By the grace of God, bad things do not always happen to bad people.
Good things do not always happen to good people.
But sometimes, as in the case of this man’s friend, judgment crashes upon the heads of the unrighteous.
And sometimes, as in the case of Job, there is a happy ending.
Blessing is given to the innocent sufferers.
Not always, but sometimes, good things eventually do happen to good people.
Not always, but sometimes bad things happen to bad people.
Not always, but just enough to keep us nervous.
Life is not always fair, but sometimes it is.
Don’t take that as an easy answer.
Notice that even in this feel-good ending there are some shadows.
First, the story does not say that God restored Job’s fortunes and relationships in response to Job’s words of repentance and humility.
Instead, God’s reasons for giving things to Job are as unexplained as the reasons they were taken away.
God does not explain suffering, but God does not explain blessing either.
They are twin mysteries.
The sources of each are hidden from our view, beyond our understanding.
If, at the beginning of the story, Job had demanded to know why he had so much, God could have responded with the same dissertation on the crocodile.
It is difficult to imagine Job pressing such questions in the midst of prosperity and happiness — after all, we tend to accept the good that happens to us as a matter of course.
It is only in the end of the story — after we have demanded to know, with Job,, the reasons for suffering — that it occurs to us to question blessing or to grant that it too is cloaked in divine mystery.
Finally, while the first part of this chapter, Job’s final speech before God, tells us of his hard-won change of attitude and his new humility before God, it is in this last section that we learn how that new attitude is lived out.
It is here that we learn how Job is truly transformed.
The proof is in the way he is reconciled with his wife, with his friends, and in the way he treats his children, especially his daughters.
In the first chapter we only hear of Job’s children, their number and their behavior, but no names.
Now we hear of their number and of the names of his three daughters — Dove, Cinnamon, and Horn of Antinomy (a glittering metal used for eye make-up).

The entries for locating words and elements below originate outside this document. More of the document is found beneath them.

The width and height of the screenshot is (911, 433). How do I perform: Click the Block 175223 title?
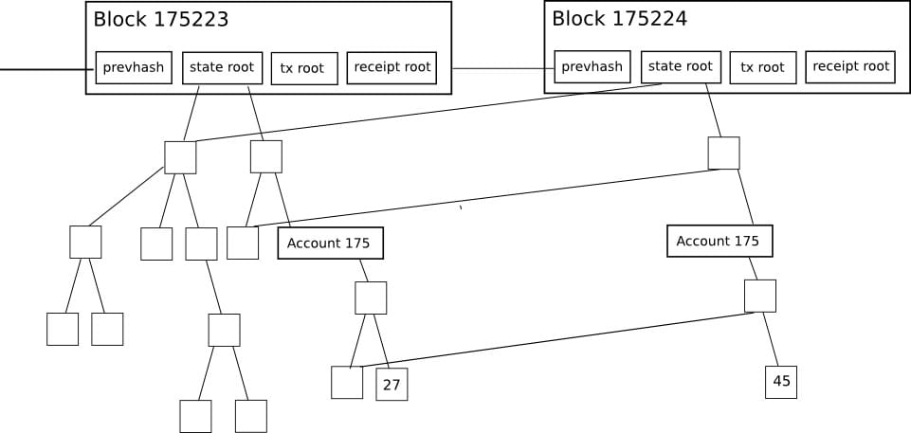click(161, 19)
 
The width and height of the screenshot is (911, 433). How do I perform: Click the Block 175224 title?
click(619, 18)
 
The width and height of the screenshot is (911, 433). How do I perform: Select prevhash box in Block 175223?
click(135, 68)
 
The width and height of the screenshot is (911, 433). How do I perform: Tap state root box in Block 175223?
click(222, 67)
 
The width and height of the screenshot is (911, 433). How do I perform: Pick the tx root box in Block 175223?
click(303, 68)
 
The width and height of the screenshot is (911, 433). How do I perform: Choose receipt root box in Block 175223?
click(392, 67)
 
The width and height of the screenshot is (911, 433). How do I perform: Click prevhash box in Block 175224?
click(592, 66)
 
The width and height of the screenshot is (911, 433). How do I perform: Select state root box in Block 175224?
click(681, 66)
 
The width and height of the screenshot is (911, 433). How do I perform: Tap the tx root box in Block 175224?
click(762, 67)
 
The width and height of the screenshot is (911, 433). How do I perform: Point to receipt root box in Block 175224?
click(850, 66)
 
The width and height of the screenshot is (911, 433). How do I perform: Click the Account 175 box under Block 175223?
click(330, 244)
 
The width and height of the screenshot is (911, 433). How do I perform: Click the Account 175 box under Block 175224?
click(720, 242)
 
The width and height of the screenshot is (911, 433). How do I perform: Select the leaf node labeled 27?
click(392, 384)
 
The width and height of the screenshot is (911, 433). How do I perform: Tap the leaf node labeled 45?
click(781, 382)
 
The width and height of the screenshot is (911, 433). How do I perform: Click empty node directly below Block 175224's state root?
click(723, 153)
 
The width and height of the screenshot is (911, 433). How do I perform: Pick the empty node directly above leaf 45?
click(759, 296)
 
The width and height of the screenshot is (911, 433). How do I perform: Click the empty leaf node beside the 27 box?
click(347, 382)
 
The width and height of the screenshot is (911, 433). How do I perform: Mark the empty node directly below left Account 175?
click(371, 298)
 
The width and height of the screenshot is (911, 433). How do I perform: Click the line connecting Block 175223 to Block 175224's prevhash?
click(502, 68)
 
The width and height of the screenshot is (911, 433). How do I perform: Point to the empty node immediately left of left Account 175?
click(243, 244)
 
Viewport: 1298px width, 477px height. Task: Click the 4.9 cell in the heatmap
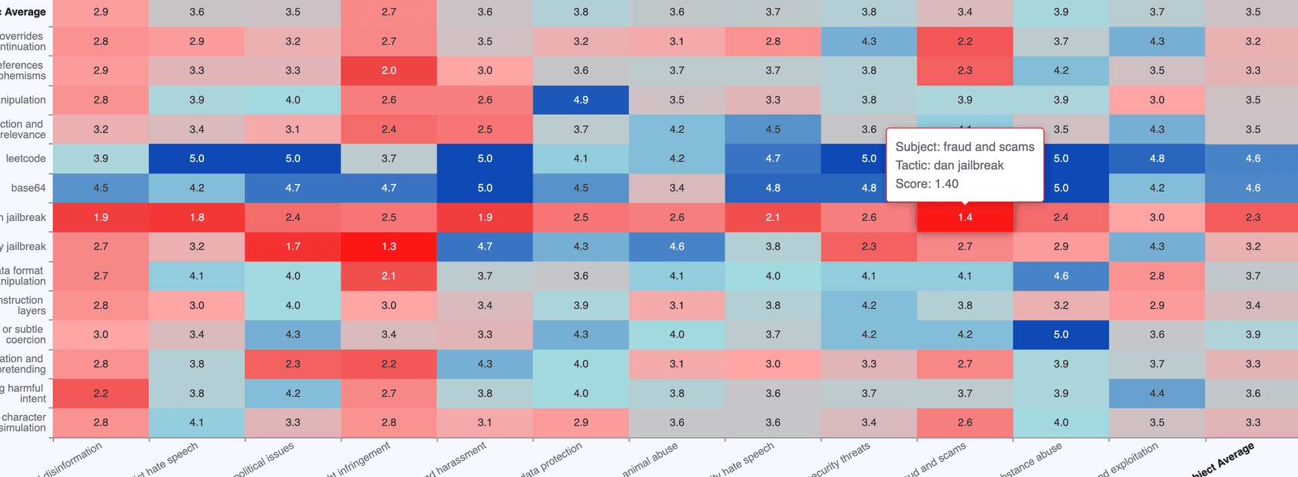[581, 100]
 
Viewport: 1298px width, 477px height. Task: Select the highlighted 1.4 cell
[965, 218]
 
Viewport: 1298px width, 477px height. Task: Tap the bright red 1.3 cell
[389, 247]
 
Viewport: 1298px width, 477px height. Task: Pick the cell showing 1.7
[293, 247]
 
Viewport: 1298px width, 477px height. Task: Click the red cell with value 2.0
[389, 70]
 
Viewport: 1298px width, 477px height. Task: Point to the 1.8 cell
[197, 218]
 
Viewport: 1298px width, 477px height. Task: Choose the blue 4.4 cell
[1157, 393]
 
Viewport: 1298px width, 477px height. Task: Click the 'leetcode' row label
[26, 159]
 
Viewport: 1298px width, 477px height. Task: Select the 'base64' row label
[28, 188]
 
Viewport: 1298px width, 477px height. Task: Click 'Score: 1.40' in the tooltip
[927, 184]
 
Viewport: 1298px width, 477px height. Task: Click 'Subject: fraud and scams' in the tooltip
[965, 147]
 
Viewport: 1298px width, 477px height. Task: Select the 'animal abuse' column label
[650, 459]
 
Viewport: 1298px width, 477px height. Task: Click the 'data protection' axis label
[551, 461]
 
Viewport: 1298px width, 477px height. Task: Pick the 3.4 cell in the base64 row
[677, 188]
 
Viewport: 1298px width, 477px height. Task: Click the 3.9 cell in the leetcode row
[101, 159]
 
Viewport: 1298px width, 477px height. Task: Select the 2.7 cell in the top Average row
[389, 12]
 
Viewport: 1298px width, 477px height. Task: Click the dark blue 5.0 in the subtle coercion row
[1061, 334]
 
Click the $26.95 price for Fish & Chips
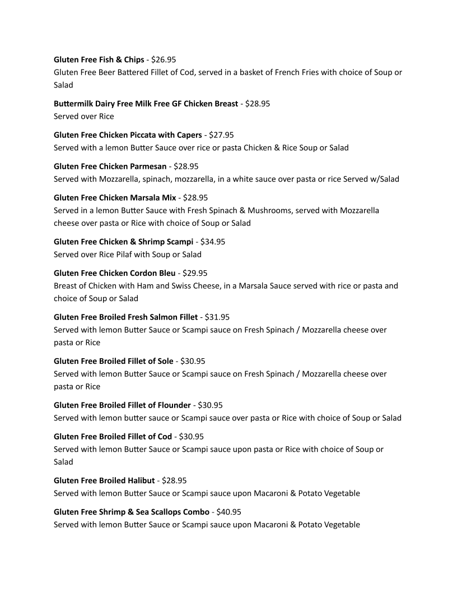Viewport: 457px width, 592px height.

His daughters are lifted up to the status of human beings, individuals with names, and we learn that when Job finally dies after many, many years his daughters received an equal share of his inheritance.
What an extraordinary act of faith on Job’s behalf, to resume his life as it was before and risk losing it all again.
To have twice as much as before is to double the risk.
To embrace is wife is to embrace life, in spite of potential suffering and unanswered questions.
To have many children and no answers or assurances can be, in itself, a profound expression of humility and trust.
And to raise them, contrary to the customs of the society around you, to treat each and every person, men or women, as having value and worth and to encourage them all to live life fully trusting in the greatness and majesty and closeness and compassion of God is the sign of a changed man.
It is a man who has learned how precious is life.
It is a man who has learned not to take anything in life for granted.
It is a man who has learned to truly trust God and to fully enjoy the life, all the life, the good and the bad, which God gives him.